His most important contribution is however, the series he made around 1915 on the history of the North American Indian people. He photographed the Indian peoples in a way that his works were not only important as a photography document but also they reflected the way the Indian peoples in North America, lived, dressed and were present in US society.

In 1906, J. P. Morgan provided Curtis with $75,000 to produce a series on Native Americans This work was to be in 20 volumes with 1,500 photographs. Morgan’s funds were to be disbursed over five years and were earmarked to support only fieldwork for the books, not for writing, editing, or production of the volumes. Curtis received no salary for the project, which was to last more than 20 years. Under the terms of the arrangement, Morgan was to receive 25 sets and 500 original prints as repayment.

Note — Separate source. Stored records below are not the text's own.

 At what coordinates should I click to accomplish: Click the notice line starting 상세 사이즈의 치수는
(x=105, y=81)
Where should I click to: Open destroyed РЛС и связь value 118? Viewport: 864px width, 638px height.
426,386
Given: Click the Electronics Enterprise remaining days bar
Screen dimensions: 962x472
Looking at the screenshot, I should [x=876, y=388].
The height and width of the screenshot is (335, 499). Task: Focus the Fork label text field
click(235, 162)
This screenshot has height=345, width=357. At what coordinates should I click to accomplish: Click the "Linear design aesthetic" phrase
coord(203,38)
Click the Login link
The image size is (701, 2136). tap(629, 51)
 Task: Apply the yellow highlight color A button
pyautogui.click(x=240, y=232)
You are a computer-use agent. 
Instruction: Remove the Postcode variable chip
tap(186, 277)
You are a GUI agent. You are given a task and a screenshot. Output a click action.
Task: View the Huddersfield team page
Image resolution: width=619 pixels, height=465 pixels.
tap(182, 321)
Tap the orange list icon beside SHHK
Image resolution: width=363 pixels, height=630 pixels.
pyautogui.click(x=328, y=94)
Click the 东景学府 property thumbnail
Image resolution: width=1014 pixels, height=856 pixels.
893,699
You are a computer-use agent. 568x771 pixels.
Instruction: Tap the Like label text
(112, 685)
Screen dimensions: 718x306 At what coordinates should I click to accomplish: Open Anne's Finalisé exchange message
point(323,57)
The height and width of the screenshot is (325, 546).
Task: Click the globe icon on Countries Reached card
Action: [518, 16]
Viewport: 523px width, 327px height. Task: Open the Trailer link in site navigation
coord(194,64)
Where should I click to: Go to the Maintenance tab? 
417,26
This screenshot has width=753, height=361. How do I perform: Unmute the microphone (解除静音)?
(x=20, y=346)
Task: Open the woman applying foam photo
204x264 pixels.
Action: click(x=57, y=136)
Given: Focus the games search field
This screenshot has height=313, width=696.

Once Curtis had secured funding for the project, he was able to hire several employees to help him. For writing and for recording Native American languages, he hired a former journalist, William E. Myers. For general assistance with logistics and fieldwork, he hired Bill Phillips, a graduate of the University of Washington. Perhaps the most important hire for the success of the project was Frederick Webb Hodge, an anthropologist employed by the Smithsonian Institution, who had researched Native American peoples of the southwestern United States.[ Hodge was hired to edit the entire series.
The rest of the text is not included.